Alors que flotte un parfum d'élections persistant sur le Québec, la chef du Parti québécois (PQ) se prépare elle aussi à l'éventualité d'un scrutin dès septembre et dit miser sur les candidats qu'elle a réunis autour d'elle.
«Je vais avoir une équipe remarquable à présenter à la population québécoise», lance Pauline Marois avec assurance, insistant sur les candidatures «de très grande qualité et de très grande envergure» qui ont marqué le PQ ces dernières semaines.
Son parti n'étant pas reconnu pour être le plus clément envers ses chefs, craint-elle que ce soit difficile de gérer autant de têtes fortes? «J'aime mieux avoir ce problème-là que celui de Jean Charest. [...] Il me semble que c'est plus stimulant que d'avoir des gens qui sont un petit peu fatigués, qui n'ont pas le goût et qui n'ont pas d'envergure», répond-elle.
Les élus du Parti québécois se sont fait remarquer pour avoir porté le carré rouge en appui aux revendications étudiantes.

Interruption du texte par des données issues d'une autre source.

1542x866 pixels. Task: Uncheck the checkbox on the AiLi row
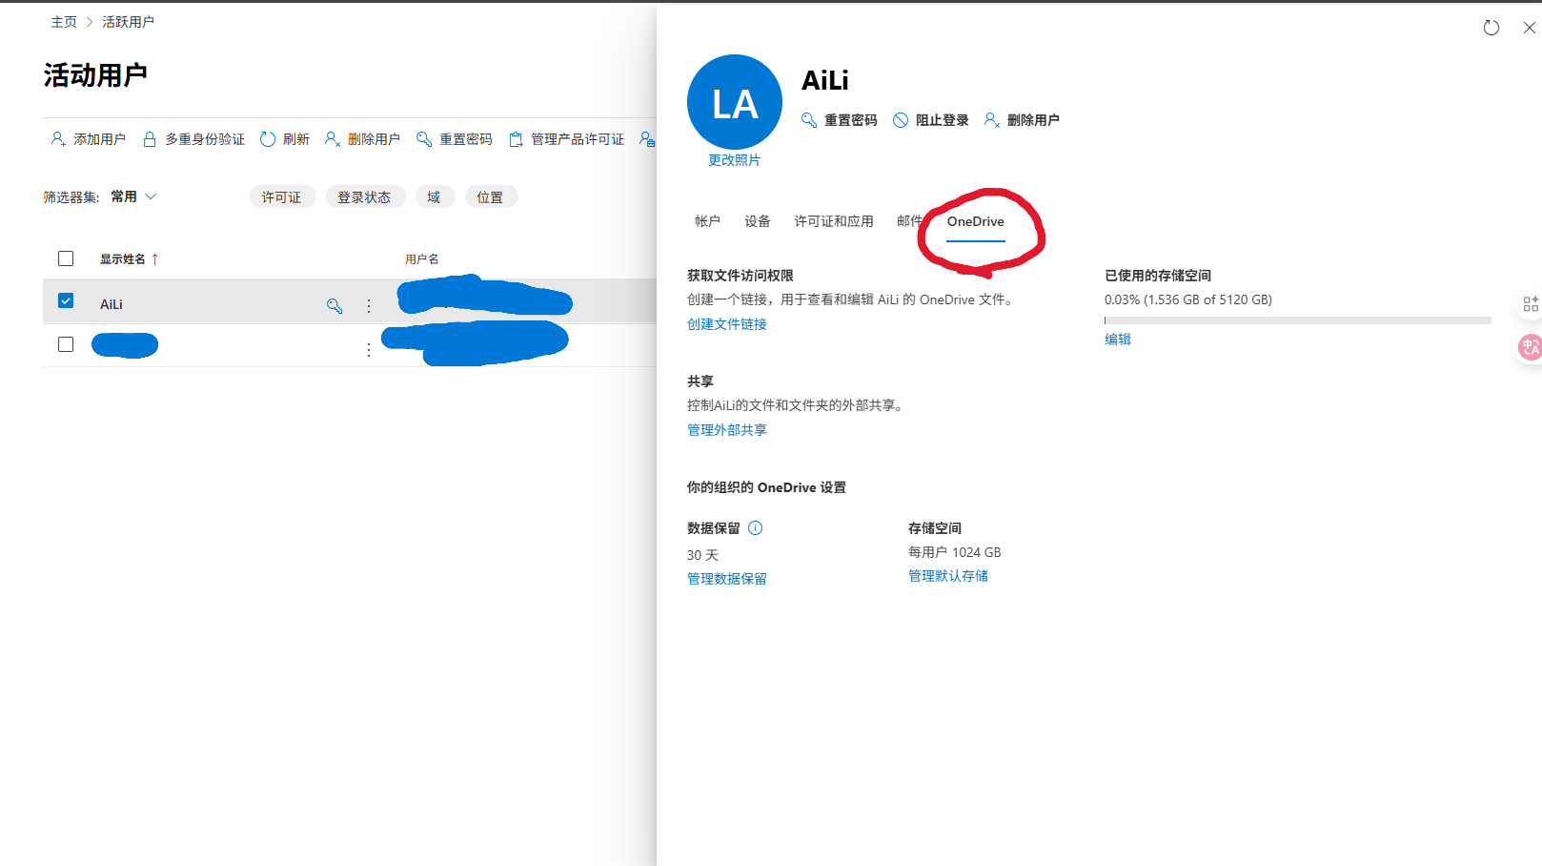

Avec la candidature de Léo Bureau-Blouin dans la circonscription de Laval-des-Rapides, l'équation semble se confirmer.
«Nous nous sommes rangés surtout derrière la cause des étudiants et derrière ceux et celles qui la défendent», précise Mme Marois, qui réitère qu'il lui apparaît «déraisonnable» d'augmenter les droits de scolarité comme veut le faire Jean Charest.

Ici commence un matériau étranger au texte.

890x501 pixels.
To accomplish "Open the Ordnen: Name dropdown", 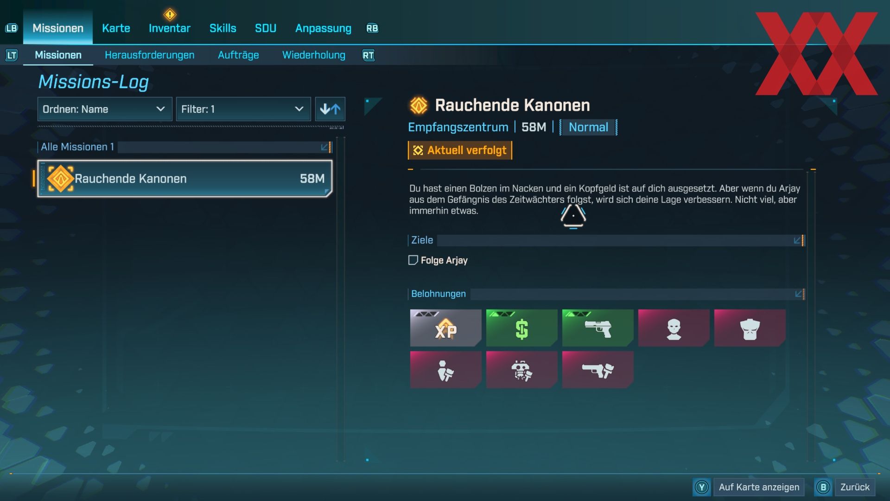I will tap(104, 109).
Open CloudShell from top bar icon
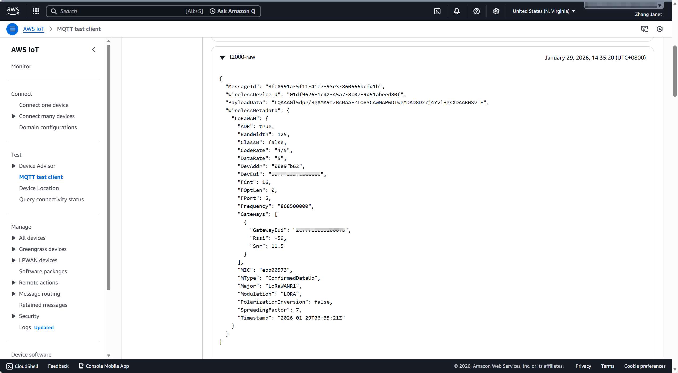Viewport: 678px width, 373px height. pyautogui.click(x=437, y=11)
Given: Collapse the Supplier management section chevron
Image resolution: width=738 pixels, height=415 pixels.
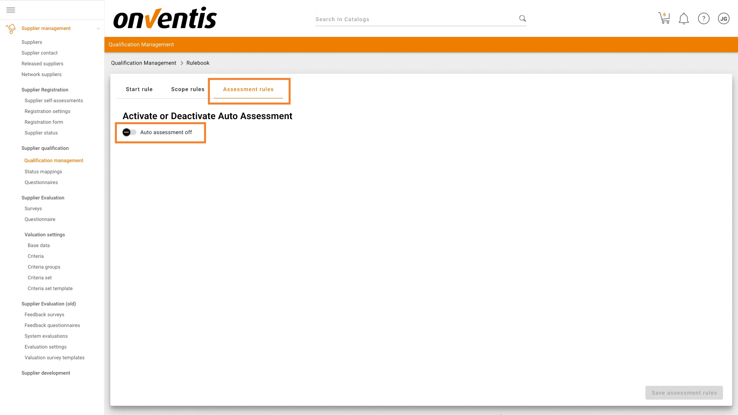Looking at the screenshot, I should (98, 28).
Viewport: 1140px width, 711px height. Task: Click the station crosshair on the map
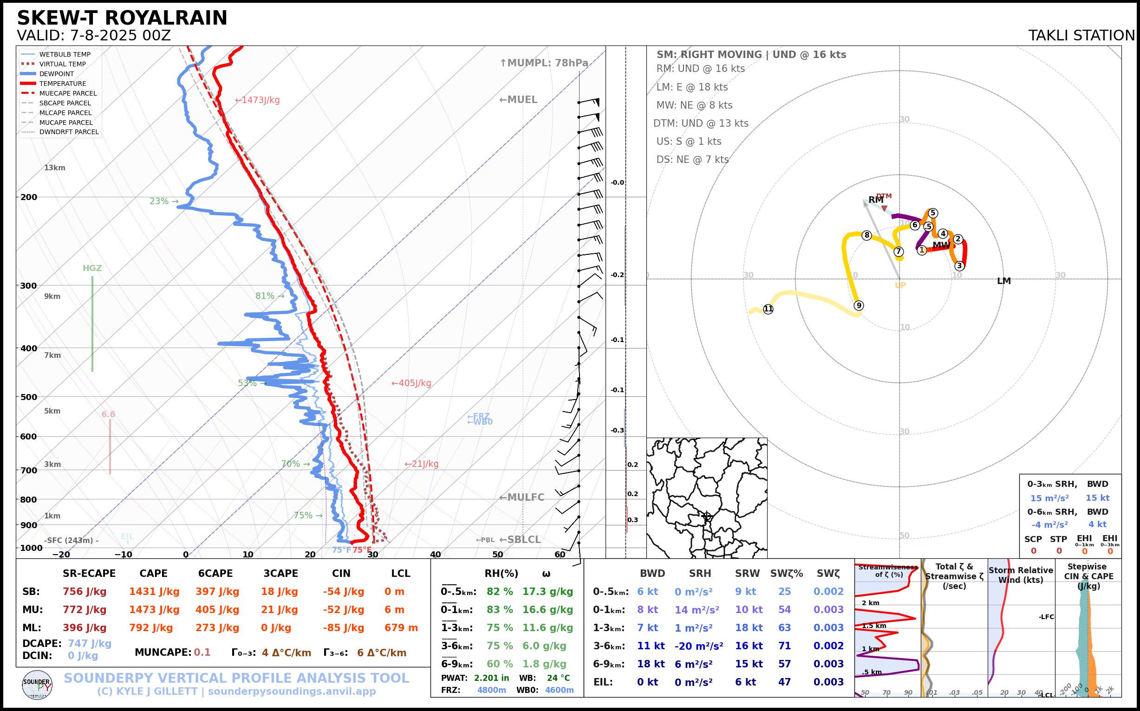pos(707,516)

D'ailleurs, si la cause n'est pas aussi populaire qu'elle le souhaiterait, c'est parce que Jean Charest «a divisé les Québécois sur la question du carré rouge», notamment en l'associant à la violence et à l'intimidation, estime la femme politique.
Pire encore: le premier ministre a attisé les braises avec une loi spéciale «ignoble» plutôt que de régler la crise, toujours présente «parce qu'il n'a pas trouvé de solution qui permettrait d'avoir un consensus».

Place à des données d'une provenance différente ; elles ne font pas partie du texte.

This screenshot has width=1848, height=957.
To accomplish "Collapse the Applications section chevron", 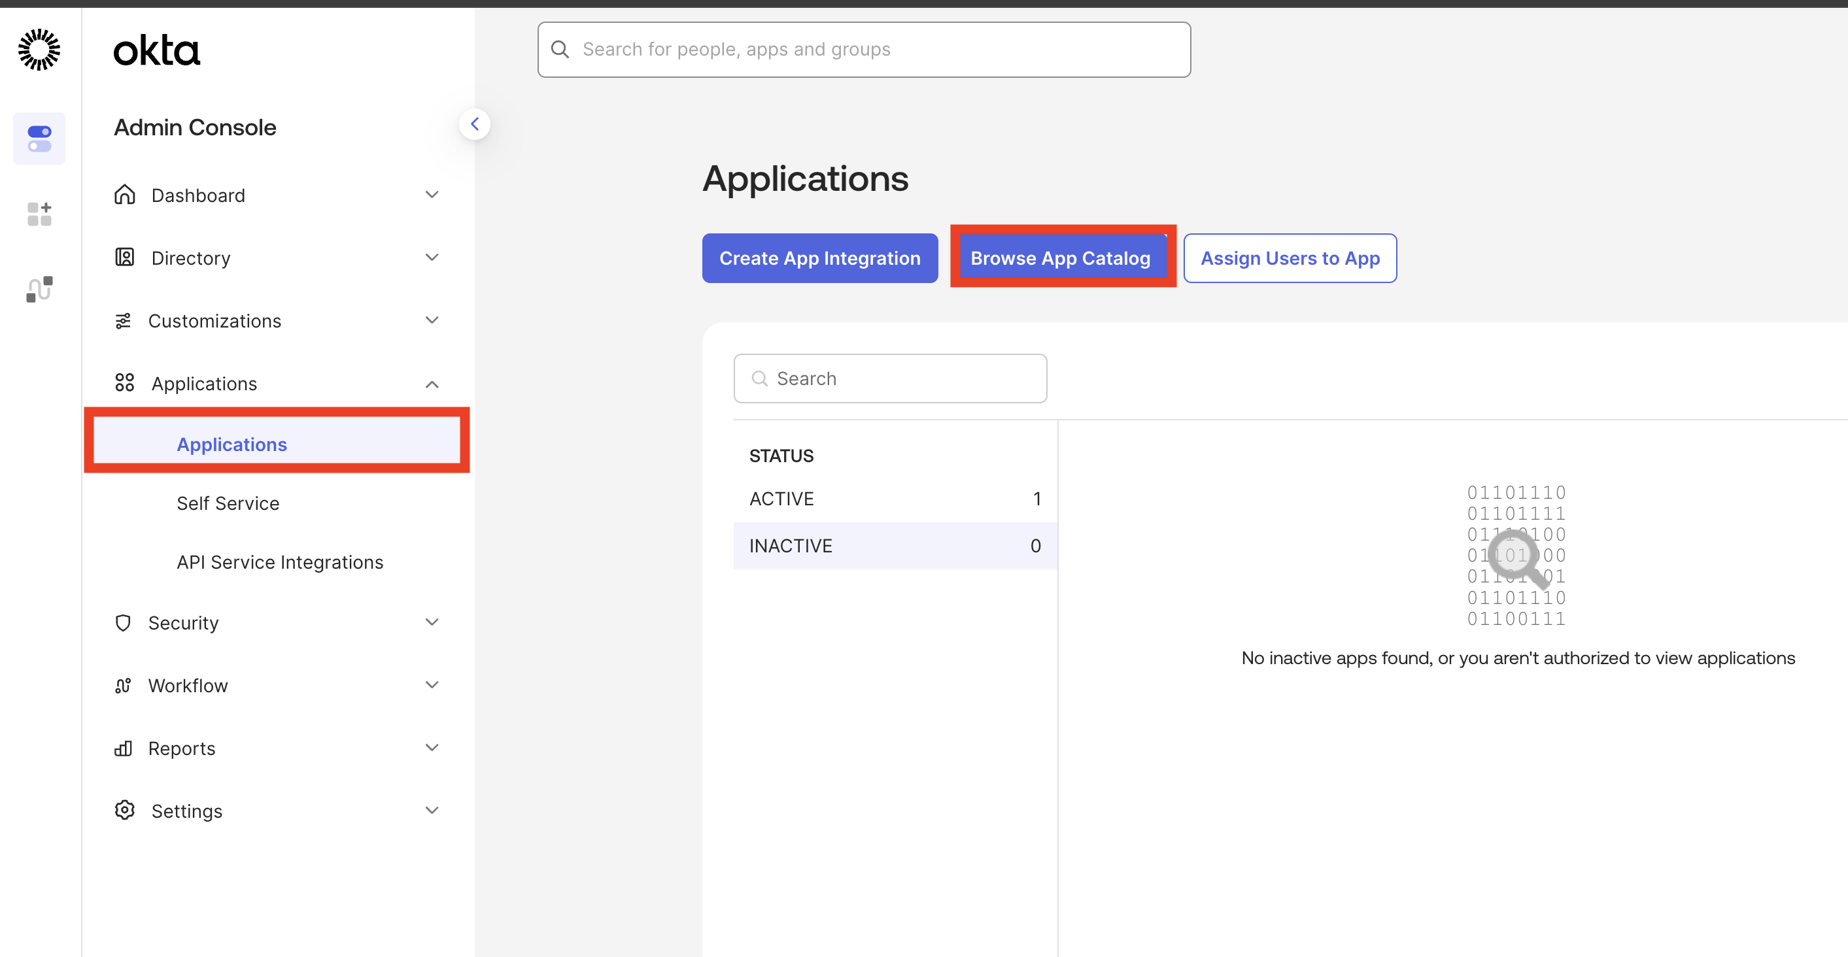I will [431, 384].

«C'est le chaos depuis un an avec M. Charest», estime Pauline Marois.
L'ambivalence des électeurs au sujet de la question étudiante ne devrait pas mettre de bâtons dans les roues du PQ, croit la chef, puisqu'elle a le programme, l'équipe et les appuis qu'il faut pour la mener à former un gouvernement majoritaire, selon ses calculs.
Questionnée sur sa propre capacité à rallier les troupes, Mme Marois a dit miser davantage sur la solidité des idées et de l'équipe que sur tout autre élément. «On a eu des chefs qui ont ‘'pogné'' beaucoup, beaucoup, mais qui n'ont pas eu nécessairement de gros résultats. On a eu des chefs qui n'étaient pas nécessairement très aimés et qui ont failli nous faire gagner un référendum, et qui ont gagné une élection», a-t-elle illustré.
Et la souveraineté dans tout ça? Le Parti québécois entend bien garder cette préoccupation au cœur de ses préoccupations. «M. Charest est à genoux depuis 10 ans devant Ottawa et ça n'a strictement rien donné. [...] Nous pensons que l'on n'est jamais mieux servi que par soi-même», a déclaré la chef souverainiste, pour clore son passage sur les plateaux de TVA Nouvelles.